▶ **Text passage**:
*** Begin section ***

Retromania
Simon Reynolds · 2011 · 8 ideas · 8 min
Pop music culture has become so consumed by archiving, reviving, and endlessly recombining its own past that Reynolds argues genuine forward motion and stylistic novelty are being crowded out.
Why this book
Simon Reynolds's argument is that popular music, once driven by a restless "exploratory impulse" pushing toward the new — punk breaking from prog, rave breaking from rock, hip-hop breaking from disco — has, since roughly the turn of the millennium, turned its energy backward, obsessively revisiting, remixing, and reissuing its own history rather than generating new movements to rival them. He traces this to the digital era's collapse of scarcity: when virtually all recorded music ever made becomes instantly accessible via file-sharing, YouTube, and streaming, the once-powerful motivations of discovery and generational rupture lose their force, and the past becomes not a resource to draw from occasionally but an all-consuming atmosphere that never recedes.
Why this matters, in Reynolds's account, is that it isn't simple nostalgia — older generations have always looked backward — but something structurally different: a sense of the past as perpetually present, collapsing the linear sense of musical time that once let listeners feel they were witnessing something historically new. He worries this retromania doesn't just affect casual fans but has infiltrated the avant-garde itself, dulling the very corners of culture that used to reliably produce the unexpected.
Who should read it
Music critics, serious listeners, and anyone puzzled by the endless reunion tours, anniversary reissues, and genre revivals of the last two decades will find Reynolds's diagnosis sharp and well-argued, though it rewards readers already fluent in music history rather than casual pop fans.
About the author
Simon Reynolds is a British music journalist and critic, formerly of Melody Maker, known for influential books including Rip It Up and Start Again and Energy Flash, on post-punk and rave culture respectively.

*** End section ***

▶ **Explore the material**:
(A) How would you sum up the Retromania summary in two sentences?
(B) Which examples of one genre breaking from another does the Retromania summary give to illustrate the "exploratory impulse"?
(C) Copy the Retromania summary word for word, starting at "About the author" and ending at "rave culture respectively.".

▶ **Provided records**:
*** Begin section ***

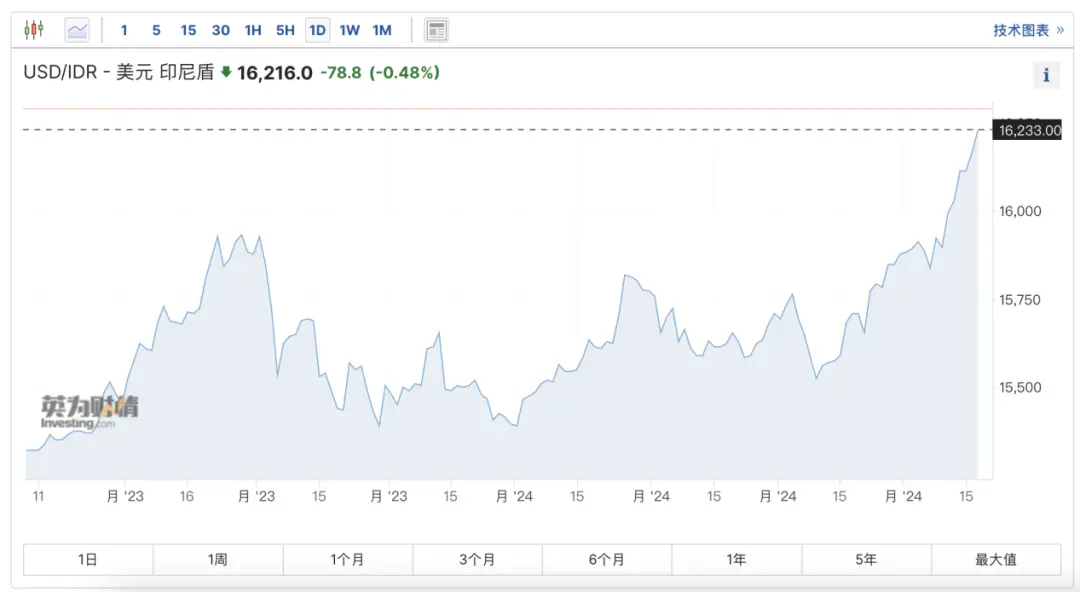Click the 16,233.00 price label
The image size is (1080, 592).
click(x=1027, y=130)
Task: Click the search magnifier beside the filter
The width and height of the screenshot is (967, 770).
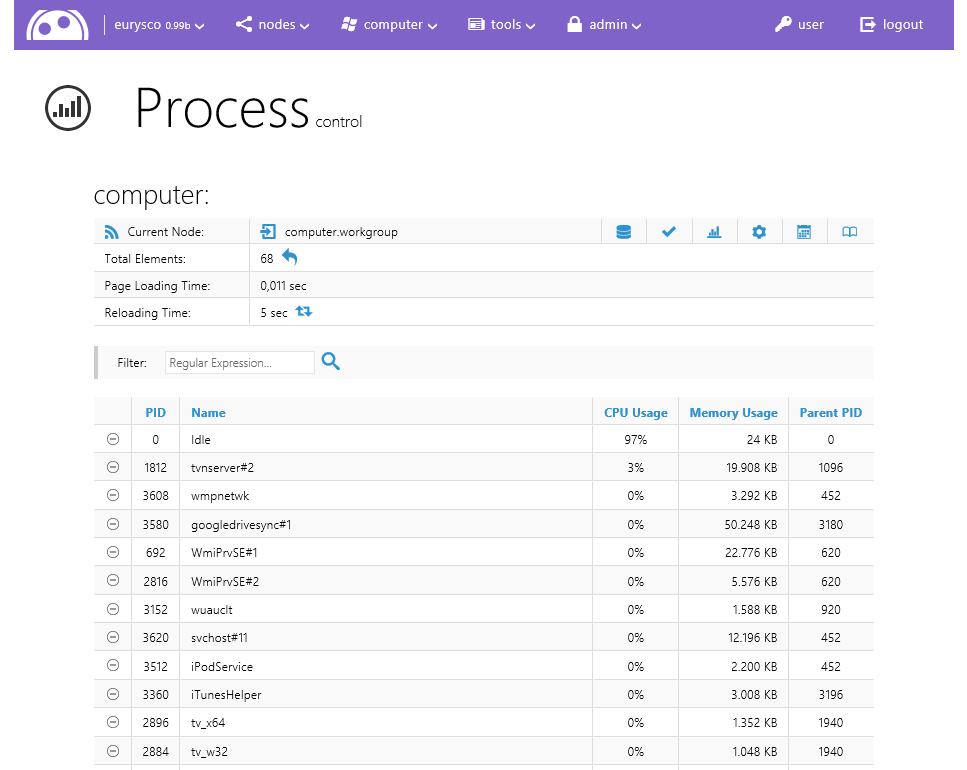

*** End section ***

▶ **Task-by-task results**:
(A) Simon Reynolds argues that popular music, once driven by an exploratory impulse toward the new, has since roughly the turn of the millennium turned backward, revisiting, remixing, and reissuing its own history instead of producing new movements. He traces this to the digital era's collapse of scarcity, which makes virtually all recorded music instantly accessible and leaves the past perpetually present, a condition he worries has infiltrated even the avant-garde.

(B)
- Punk breaking from prog
- Rave breaking from rock
- Hip-hop breaking from disco

(C)
About the author
Simon Reynolds is a British music journalist and critic, formerly of Melody Maker, known for influential books including Rip It Up and Start Again and Energy Flash, on post-punk and rave culture respectively.